Figure 7.5 (A) Panoramic view of a 38-year-old woman with a permanent (metallic) mandibular retainer. (B) Panoramic view of the mandible shows dental plates with screws A and bone ligature wires B. There are multiple dental alloy restorations (amalgam fillings).
Dental Amalgam
Dental amalgam consists of an alloy of two or more metals. It is intensely radiopaque and is composed primarily of mercury (> 50%) (Figures 7.5 and 7.6). The leading secondary element is silver, followed by trace elements that may include copper, tin, and zinc. These trace elements are used to aid against expansion and corrosion. Dental amalgam is used to fill in bony defects caused by dental caries.
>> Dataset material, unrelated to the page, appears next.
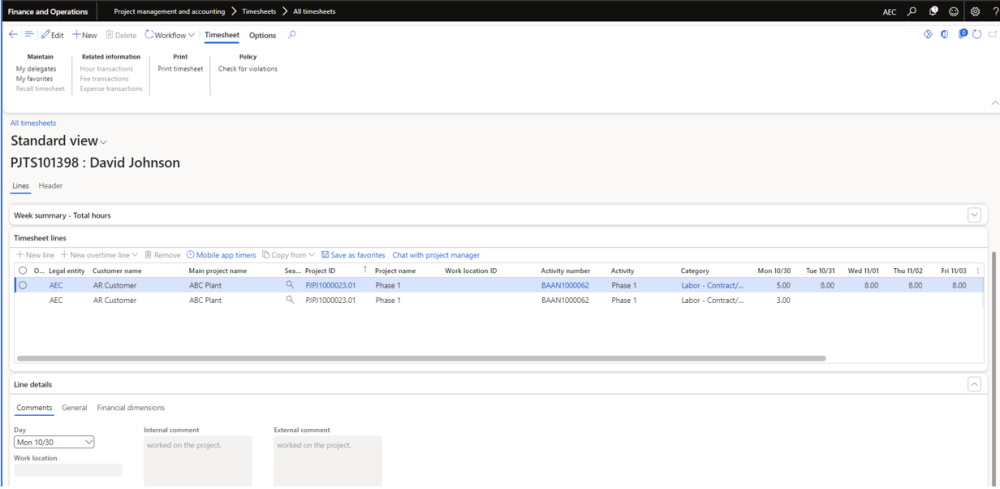Click the smiley feedback icon

coord(954,12)
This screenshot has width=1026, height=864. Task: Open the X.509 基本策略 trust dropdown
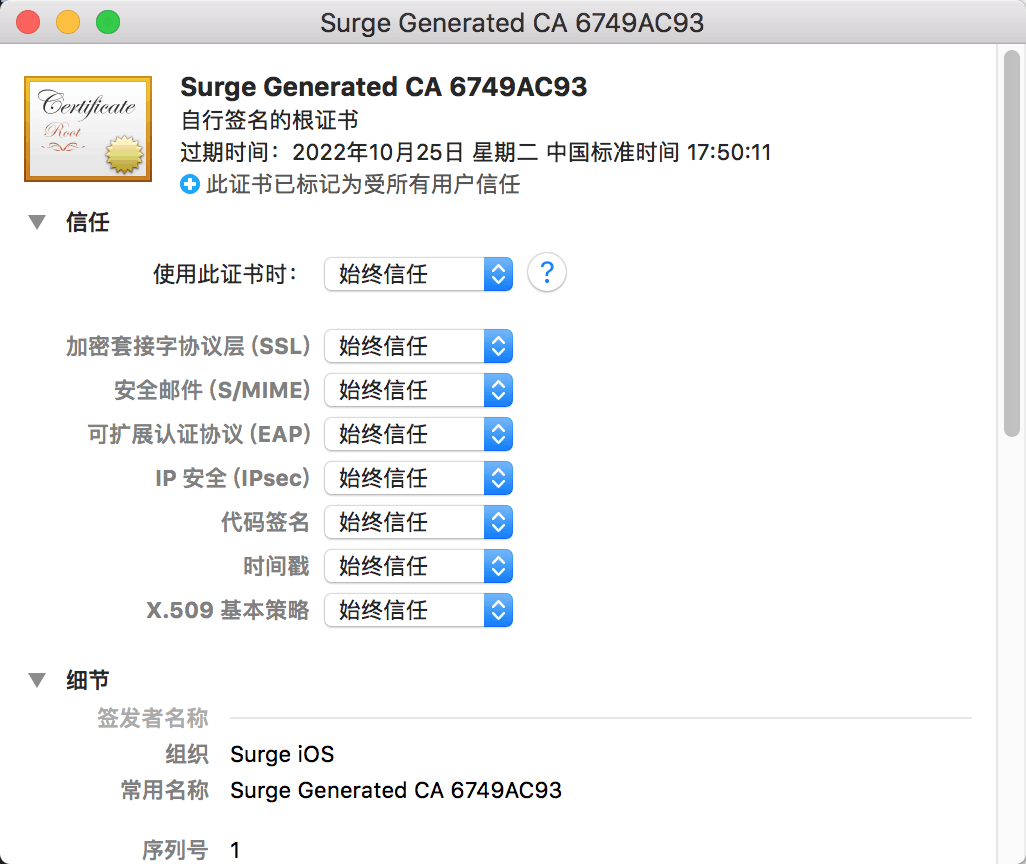pyautogui.click(x=418, y=610)
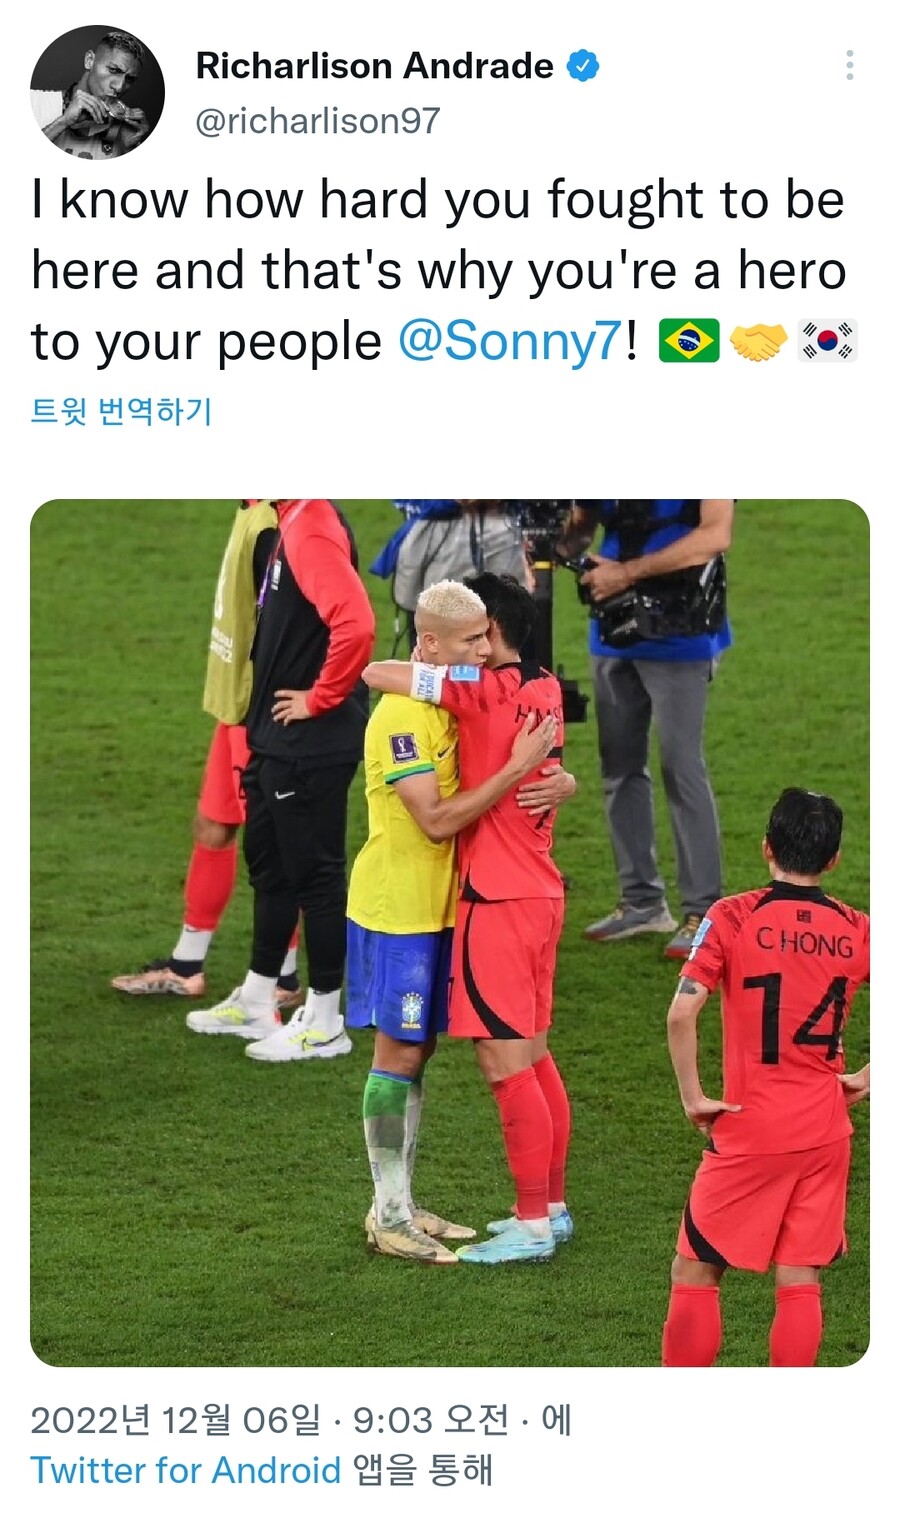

Figure 7.6 (A) Dental caries, mandibular trauma, dental amalgam, and lip ornaments. Frequent emergency department visitor with bilateral mandible fractures, scattered dental caries, impacted right mandibular wisdom tooth, dental amalgam, a right maxillary root canal, and upper and lower lip ornaments. (B) Another frequent emergency department visitor with bilateral comminuted mandibular ramus and condyle fractures treated by mandibular wiring. There are many missing teeth, dental caries, scattered dental amalgam, and a fixed dental bridgework.
Until recently, dental amalgams enjoyed universal acceptance. Concern has been expressed about potential mercury toxicity through systemic absorption of the mercury from the amalgam. Although scientific evidence that dental mercury amalgam presents a danger remains elusive, the much-heated debate within the dental profession continues. In light of the alleged risk to the medical and dental health of patients as well the high probability of an unsatisfactory esthetic outcome with its use, the future of dental amalgam is uncertain.
Acrylic Polymers
Acrylic polymers are especially suited for a wide variety of dental applications (Phillips, 1991; Stafne, 1985). Acrylics are relatively inexpensive and well-tolerated by the body. They may be easily fabricated to any desired size, shape, and color. The relative ease with which they can be colored allows an acrylic prosthesis to have not only functional value but an appealing “natural” look for such items as dentures, orthodontic appliances, oral orthopedic appliances, bite guards, temporary or definitive restorations, crowns, bridges, and cosmetic veneers. Dental acrylics are usually radiolucent. To avoid their being misconstrued as dental pathologic lesions, radiopaque fillers are added to the acrylics (Figures 7.7 and 7.8).